=== Excerpt to read ===

— begin —

In the “Mysterious Stranger”, written from 1890 to 1910, he remarked “Nothing exists; all is a dream. God, man, the world, the sun, the moon, the wilderness of stars- a dream, all a dream; they have no existence. Nothing exists save empty space-and you!…And you are but a thought, wandering forlorn among the empty eternities”. The King as he was called last years of his life was ready to die. Death would pick him up the following year, with the Halley’s Comet.
If the Mark Twain marginalia to the Stevenson letter inscribe themselves in a more general perturbed moment of his life is also true that we must not lose sight of the facts. After years of gentle and appreciative words now Twain is rough and violent against Stevenson. Why? What happened between them? Something did broke up?

(25)Mark Twain’s Library: A Reconstruction by Alan Gribben 2 vols, Boston: G.K. Hall, 1980).
(26)“The great English letter-writers”, by William J. Dawson and Coningsby W. Dawson, vol. I, Harper & Brothers Publishers, New York and London, MCMIX. the marginalia are at page 99.
(27) from “Selected letters of Robert Louis Stevenson” edited by Ernest Mehew, Yale University press, 1997


Over his life Mark Twain appreciated Robert Louis Stevenson work
In 1888 Twain wrote him to express the desire “to see you & thank you for writing Kidnapped & Treasure Island…Those two great books! How we bathed in them, last summer & refreshed our spirits” .

— end —

=== Supplied entries ===
— begin —

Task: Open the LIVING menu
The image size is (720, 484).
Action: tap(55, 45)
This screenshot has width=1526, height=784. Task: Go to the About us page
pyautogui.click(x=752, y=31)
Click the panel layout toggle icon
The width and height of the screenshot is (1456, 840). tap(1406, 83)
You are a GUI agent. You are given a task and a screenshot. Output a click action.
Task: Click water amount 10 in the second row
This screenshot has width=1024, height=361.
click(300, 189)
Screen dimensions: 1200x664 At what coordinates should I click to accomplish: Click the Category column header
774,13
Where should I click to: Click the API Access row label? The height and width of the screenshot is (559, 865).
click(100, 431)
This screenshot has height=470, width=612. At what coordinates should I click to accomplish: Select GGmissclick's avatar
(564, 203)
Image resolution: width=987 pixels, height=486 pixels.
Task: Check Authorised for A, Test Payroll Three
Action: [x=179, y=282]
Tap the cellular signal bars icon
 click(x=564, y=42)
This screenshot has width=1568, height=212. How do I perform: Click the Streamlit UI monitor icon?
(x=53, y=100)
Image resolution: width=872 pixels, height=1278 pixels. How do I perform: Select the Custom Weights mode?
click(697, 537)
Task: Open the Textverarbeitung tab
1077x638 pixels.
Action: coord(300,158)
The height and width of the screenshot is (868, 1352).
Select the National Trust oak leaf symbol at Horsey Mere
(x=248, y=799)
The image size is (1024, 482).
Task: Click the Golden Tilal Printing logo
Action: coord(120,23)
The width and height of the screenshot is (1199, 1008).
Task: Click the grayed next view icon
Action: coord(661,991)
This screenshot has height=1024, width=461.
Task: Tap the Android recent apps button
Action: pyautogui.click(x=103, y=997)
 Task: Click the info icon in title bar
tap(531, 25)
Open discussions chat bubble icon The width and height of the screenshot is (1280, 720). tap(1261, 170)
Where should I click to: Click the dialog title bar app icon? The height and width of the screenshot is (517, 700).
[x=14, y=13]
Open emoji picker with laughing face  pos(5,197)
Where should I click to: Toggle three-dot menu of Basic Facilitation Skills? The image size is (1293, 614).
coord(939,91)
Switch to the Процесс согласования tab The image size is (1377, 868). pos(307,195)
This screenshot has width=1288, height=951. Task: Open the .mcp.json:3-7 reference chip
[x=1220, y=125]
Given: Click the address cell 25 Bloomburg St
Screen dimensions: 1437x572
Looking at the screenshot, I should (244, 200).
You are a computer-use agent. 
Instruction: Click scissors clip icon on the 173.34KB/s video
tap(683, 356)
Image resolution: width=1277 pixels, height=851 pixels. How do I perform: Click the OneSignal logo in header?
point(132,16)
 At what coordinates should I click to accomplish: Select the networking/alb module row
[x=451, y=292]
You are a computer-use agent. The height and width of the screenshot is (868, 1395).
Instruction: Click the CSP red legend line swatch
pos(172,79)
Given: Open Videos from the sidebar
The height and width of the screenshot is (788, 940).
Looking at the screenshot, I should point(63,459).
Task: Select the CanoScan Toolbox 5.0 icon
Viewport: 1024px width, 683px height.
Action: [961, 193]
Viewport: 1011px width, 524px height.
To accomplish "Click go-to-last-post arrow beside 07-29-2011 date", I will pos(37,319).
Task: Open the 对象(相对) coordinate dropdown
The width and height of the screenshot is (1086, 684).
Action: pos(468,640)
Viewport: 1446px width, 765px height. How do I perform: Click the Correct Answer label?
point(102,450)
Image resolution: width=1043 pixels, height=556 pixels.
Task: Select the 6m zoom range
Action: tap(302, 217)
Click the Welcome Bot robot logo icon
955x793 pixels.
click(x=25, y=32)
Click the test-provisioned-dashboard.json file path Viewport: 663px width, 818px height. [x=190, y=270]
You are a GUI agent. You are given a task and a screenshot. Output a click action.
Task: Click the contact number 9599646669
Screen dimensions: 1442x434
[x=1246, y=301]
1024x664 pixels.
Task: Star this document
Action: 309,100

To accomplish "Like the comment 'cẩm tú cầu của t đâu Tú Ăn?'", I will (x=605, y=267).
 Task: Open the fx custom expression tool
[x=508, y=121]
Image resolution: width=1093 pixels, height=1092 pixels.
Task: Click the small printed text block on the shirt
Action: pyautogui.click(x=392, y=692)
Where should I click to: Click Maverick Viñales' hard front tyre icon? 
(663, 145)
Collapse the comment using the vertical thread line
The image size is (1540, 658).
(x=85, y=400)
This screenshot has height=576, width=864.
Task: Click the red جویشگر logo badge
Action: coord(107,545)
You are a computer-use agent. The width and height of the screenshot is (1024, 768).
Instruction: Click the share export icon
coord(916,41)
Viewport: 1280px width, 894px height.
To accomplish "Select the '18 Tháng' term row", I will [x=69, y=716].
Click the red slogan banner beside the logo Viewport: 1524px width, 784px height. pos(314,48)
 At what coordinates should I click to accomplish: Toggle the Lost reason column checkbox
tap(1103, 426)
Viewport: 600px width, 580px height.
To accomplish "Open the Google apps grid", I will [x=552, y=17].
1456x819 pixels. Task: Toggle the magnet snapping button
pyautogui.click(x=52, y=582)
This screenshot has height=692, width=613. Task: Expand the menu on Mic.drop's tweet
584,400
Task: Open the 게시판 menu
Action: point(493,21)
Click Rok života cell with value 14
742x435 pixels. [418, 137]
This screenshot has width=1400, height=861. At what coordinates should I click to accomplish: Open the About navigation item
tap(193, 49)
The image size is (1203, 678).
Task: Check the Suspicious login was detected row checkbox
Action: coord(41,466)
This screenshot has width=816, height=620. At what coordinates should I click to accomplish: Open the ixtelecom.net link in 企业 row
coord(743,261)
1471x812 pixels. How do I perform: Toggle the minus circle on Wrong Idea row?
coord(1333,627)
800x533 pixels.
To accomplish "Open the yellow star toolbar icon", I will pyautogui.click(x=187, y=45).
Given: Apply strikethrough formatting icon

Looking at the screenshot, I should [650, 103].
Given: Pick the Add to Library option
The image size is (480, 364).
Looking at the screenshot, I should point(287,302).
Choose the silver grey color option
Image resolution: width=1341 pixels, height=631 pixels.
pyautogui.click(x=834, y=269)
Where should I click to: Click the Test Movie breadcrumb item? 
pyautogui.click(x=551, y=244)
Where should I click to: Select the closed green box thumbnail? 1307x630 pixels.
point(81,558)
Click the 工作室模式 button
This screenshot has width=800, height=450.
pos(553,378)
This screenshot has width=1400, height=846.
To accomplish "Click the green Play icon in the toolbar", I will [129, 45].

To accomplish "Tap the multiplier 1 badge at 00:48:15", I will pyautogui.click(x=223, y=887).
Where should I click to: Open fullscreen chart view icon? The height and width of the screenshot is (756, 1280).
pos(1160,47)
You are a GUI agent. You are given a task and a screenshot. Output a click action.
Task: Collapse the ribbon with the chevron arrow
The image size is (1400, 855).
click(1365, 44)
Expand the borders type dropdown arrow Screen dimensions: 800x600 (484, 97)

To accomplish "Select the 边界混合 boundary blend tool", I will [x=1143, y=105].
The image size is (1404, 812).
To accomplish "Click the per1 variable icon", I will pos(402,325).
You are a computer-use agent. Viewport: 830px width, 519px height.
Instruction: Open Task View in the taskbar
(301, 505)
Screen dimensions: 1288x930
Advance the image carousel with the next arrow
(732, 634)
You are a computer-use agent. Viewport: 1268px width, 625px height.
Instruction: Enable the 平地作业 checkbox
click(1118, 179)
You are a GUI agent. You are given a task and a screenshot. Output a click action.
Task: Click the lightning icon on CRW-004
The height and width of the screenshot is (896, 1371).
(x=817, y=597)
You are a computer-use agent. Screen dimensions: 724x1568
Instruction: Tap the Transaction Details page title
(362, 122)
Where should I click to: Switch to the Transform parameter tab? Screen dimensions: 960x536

— end —

=== Problems to work on ===
(1) Answer these from the Twain and Stevenson excerpt:
(a) During which years was the "Mysterious Stranger" written?
(b) Who edited "Selected letters of Robert Louis Stevenson"?
(c) In what year did Twain write to Stevenson to thank him for Kidnapped and Treasure Island?
(2) Please copy the Twain and Stevenson excerpt word for word from "If the Mark" to "did broke up?".

=== Solutions to each task ===
(1)
(a) From 1890 to 1910.
(b) Ernest Mehew.
(c) 1888.

(2)
If the Mark Twain marginalia to the Stevenson letter inscribe themselves in a more general perturbed moment of his life is also true that we must not lose sight of the facts. After years of gentle and appreciative words now Twain is rough and violent against Stevenson. Why? What happened between them? Something did broke up?